El filósofo lamenta la fragmentación del conocimiento sobre el ser humano. A pesar de la acumulación de datos en diversas disciplinas, la comprensión integral de lo que significa ser humano se ha perdido. Las barreras disciplinares impiden una visión holística, creando un "agujero negro" en nuestro autoconocimiento que obstaculiza la comprensión mutua entre las personas. Morin argumenta que, paradójicamente, nunca ha habido tanta información sobre el hombre y, al mismo tiempo, tan poca comprensión de su esencia.
Morin enfatiza la dualidad intrínseca del ser humano, que es tanto Homo sapiens (razonable) como Homo demens (irracional). La locura, el delirio y el exceso son posibilidades constantes, y una polaridad puede inhibir a la otra. Observa la proliferación de fanatismos y la creencia en ilusiones irracionales, así como la ceguera de una racionalidad puramente técnica y económica que ignora las profundas realidades humanas. Advierte contra cualquier simplificación de la complejidad de la identidad humana.
Aunque la tecnología ha acentuado al ser humano como Homo faber (creador y hacedor), Morin insiste en que no se puede reducir al hombre a esta única dimensión. Destaca la importancia de Homo imaginarius, la faceta imaginativa que nutre a Homo mythologicus y Homo religiosus. Hace un llamado a reaccionar contra la concepción dominante que reduce todas las soluciones a lo técnico, ignorando el valor de la imaginación, el mito y la religión en la experiencia humana.
Morin critica la noción de Homo economicus, que percibe al ser humano como un agente racional que busca maximizar sus satisfacciones personales. Cuestiona la racionalidad de esta figura, señalando cómo el error y la ilusión pueden pervertir las decisiones y cómo la búsqueda de la máxima satisfacción económica puede conducir a una profunda insatisfacción. Propone que Homo economicus es solo una polaridad del ser humano, y que la otra es Homo ludens (el ser humano que juega), abogando por la revitalización de las relaciones de gratuidad y solidaridad.
Inspirándose en Pascal, Morin aborda la quimera del hombre. Reconoce los aspectos crueles de la vida, pero también enfatiza la necesidad de reconocer la nobleza, generosidad y bondad en la humanidad.

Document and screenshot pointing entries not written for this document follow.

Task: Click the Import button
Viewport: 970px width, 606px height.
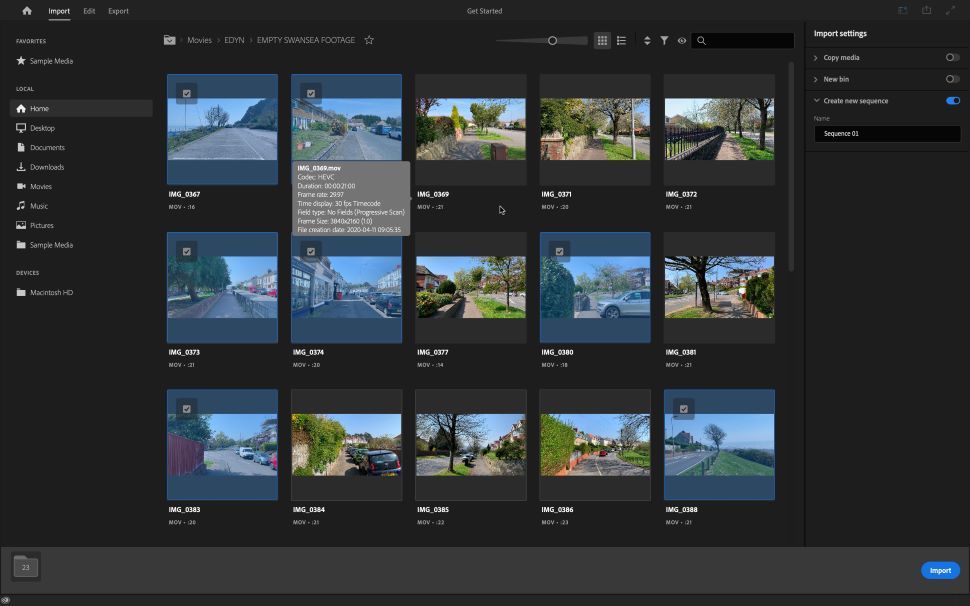Action: tap(939, 570)
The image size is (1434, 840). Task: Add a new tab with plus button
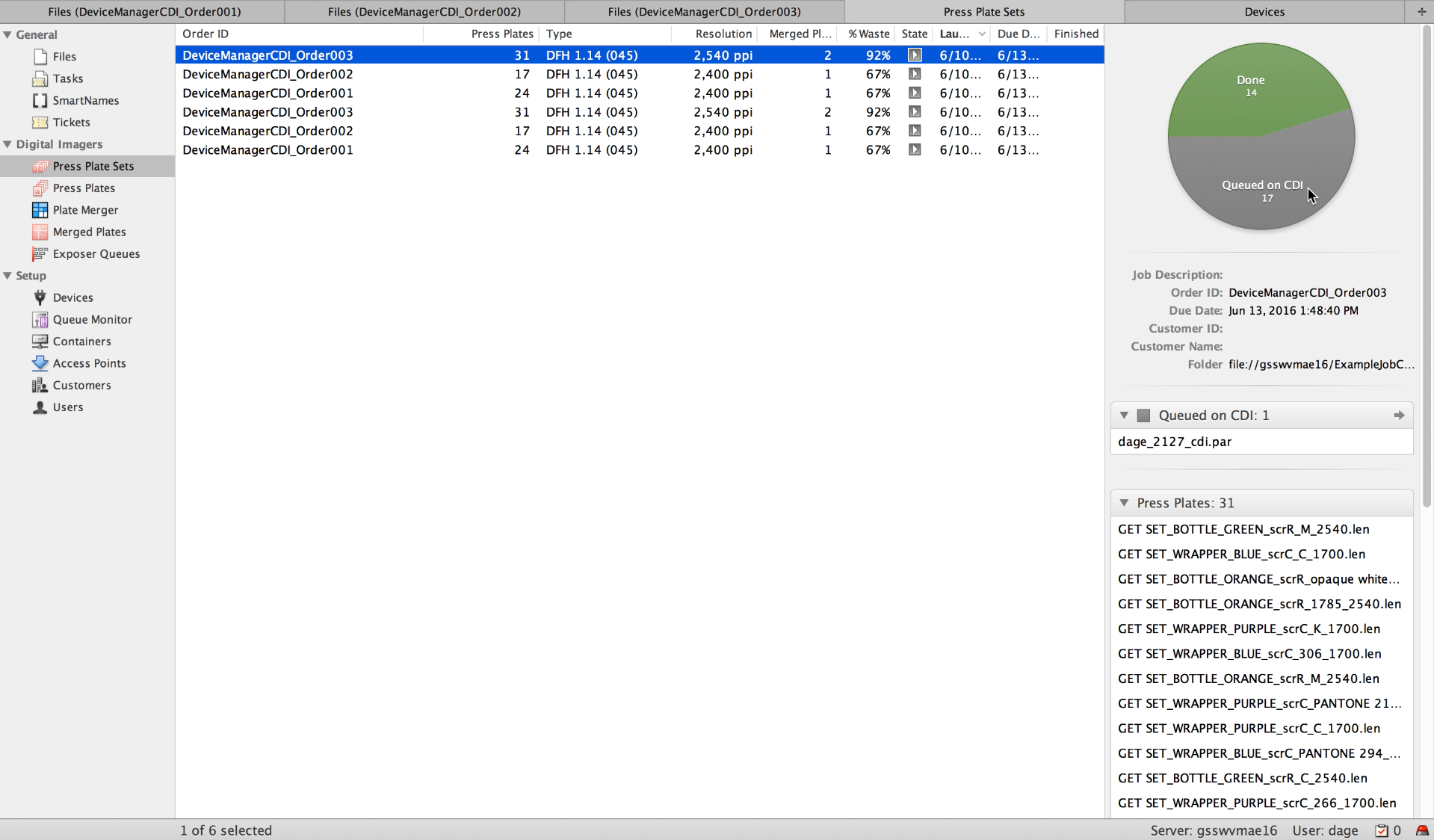[x=1421, y=12]
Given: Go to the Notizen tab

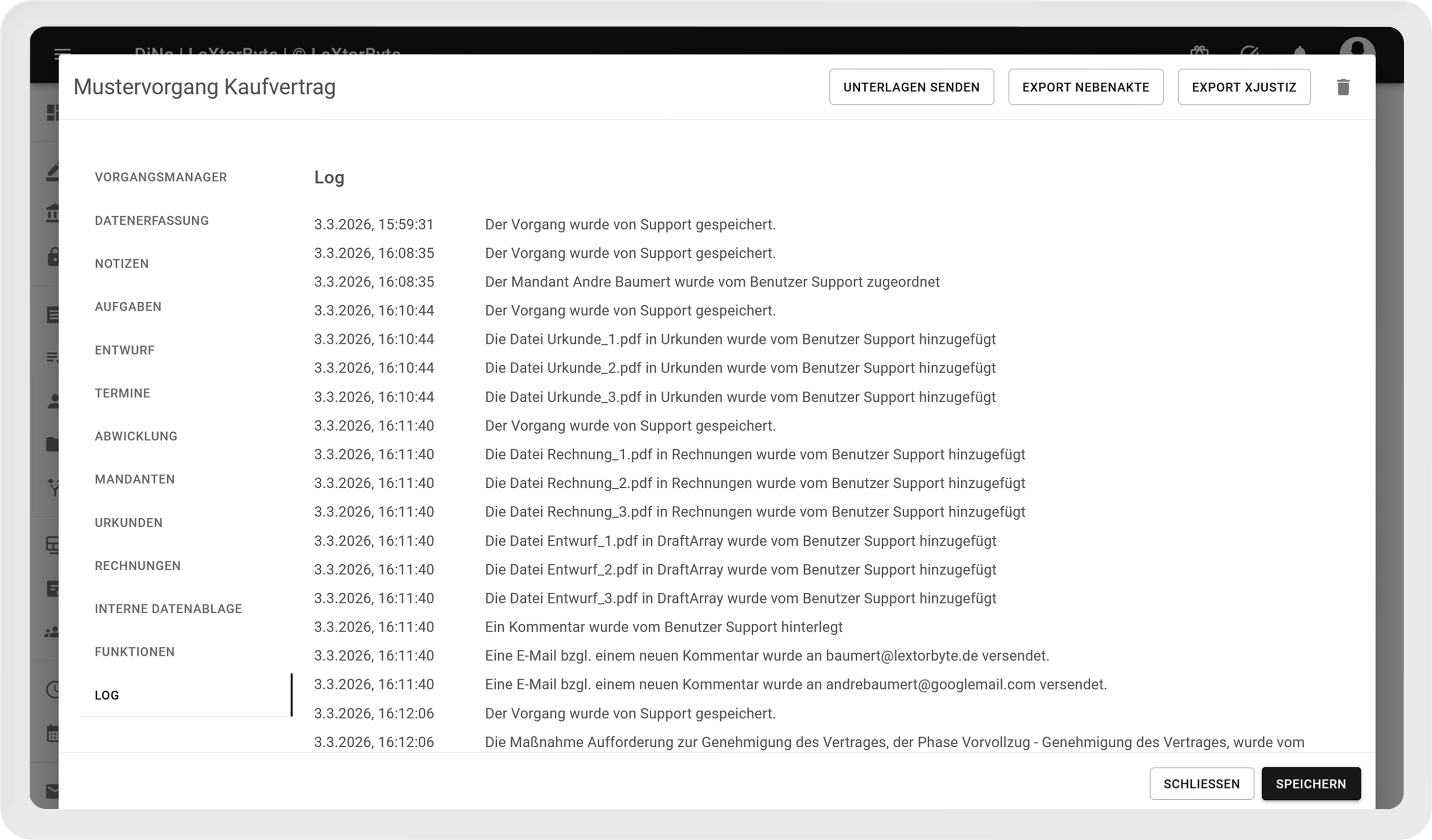Looking at the screenshot, I should coord(121,264).
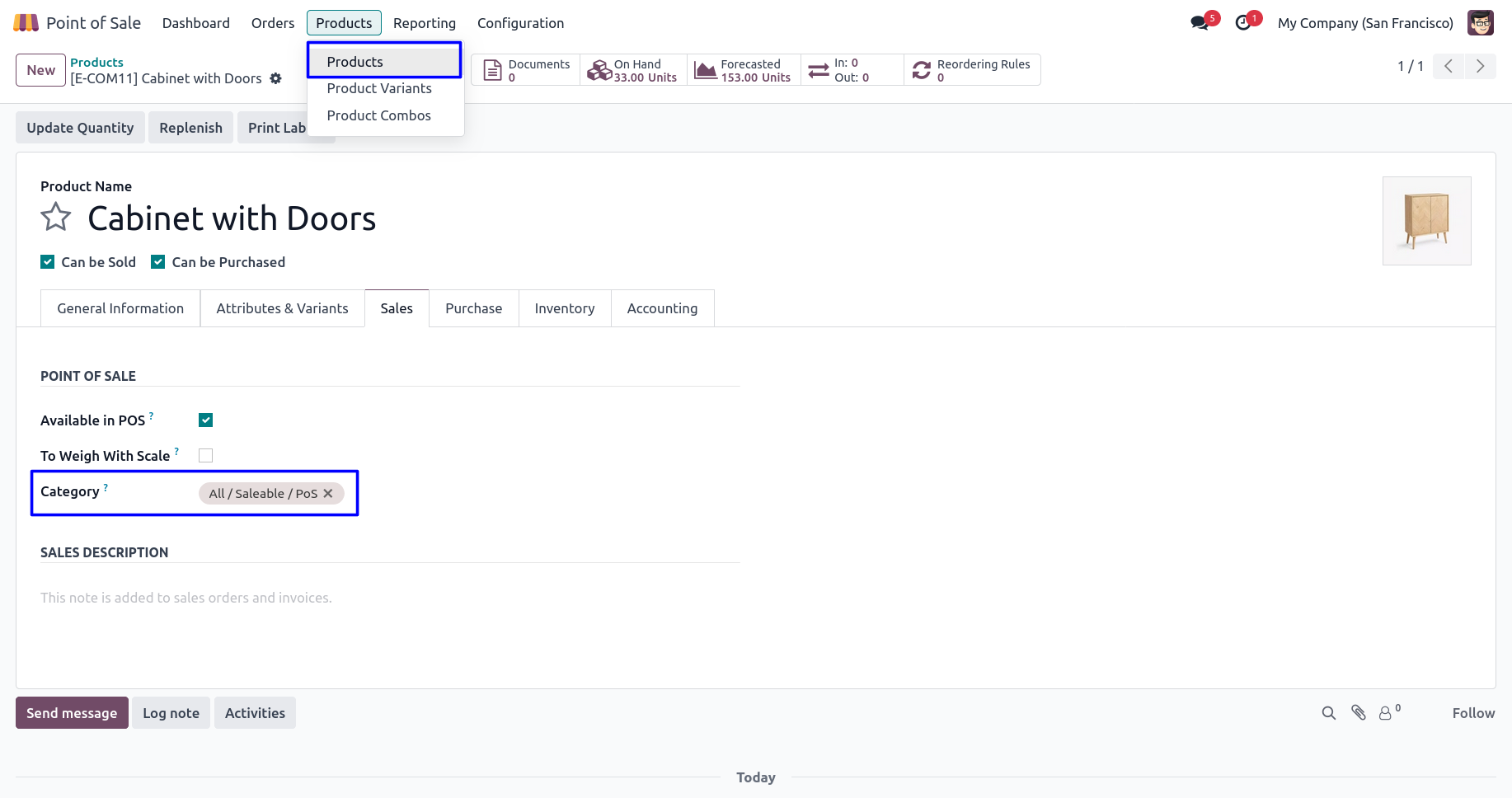Viewport: 1512px width, 798px height.
Task: Open the messages chat bubble icon
Action: tap(1200, 23)
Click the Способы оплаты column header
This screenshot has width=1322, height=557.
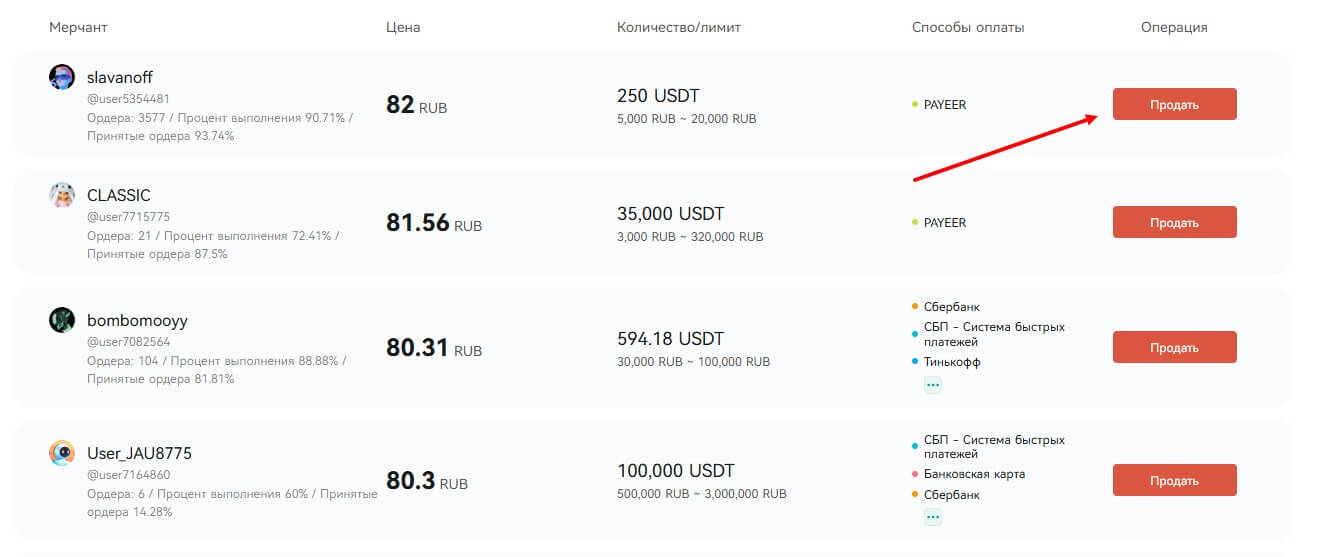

Insta a no sucumbir a la melancolía ni a la resignación, sino a cultivar la esperanza y liberarse de egocentrismos. Propone nutrir los “anticuerpos” internos como la amistad, la solidaridad, la fraternidad y el amor, así como la belleza del arte. Cada acto de resistencia se convierte en una “pequeña isla” que preserva valores esenciales y abre caminos hacia un futuro.
Morin reflexiona sobre la pérdida de fe en el progreso que caracterizaba al humanismo europeo. Observa que las promesas de futuros armoniosos del pasado han dado paso a la incertidumbre y la angustia. Ante la proliferación de armas nucleares, fanatismos, guerras y la degradación de la biosfera, la vida de la especie humana y del planeta se vuelven un imperativo primordial. Aunque el desenlace parezca improbable, Morin, desde su propia experiencia, afirma que lo improbable no es imposible. La historia, dice, está llena de caminos inesperados surgidos de desviaciones. Concluye que la apuesta de la historia es el destino de la humanidad, una causa “más esencial, más vital, más pura y más hermosa” que cualquier otra.
Al finalizar su reflexión, Edgar Morin expresa un deseo simple pero profundo para celebrar sus 104 años: la alegría de reencontrarse con su "patria milenaria", el Mediterráneo, símbolo de cultura, historia y conexiones humanas.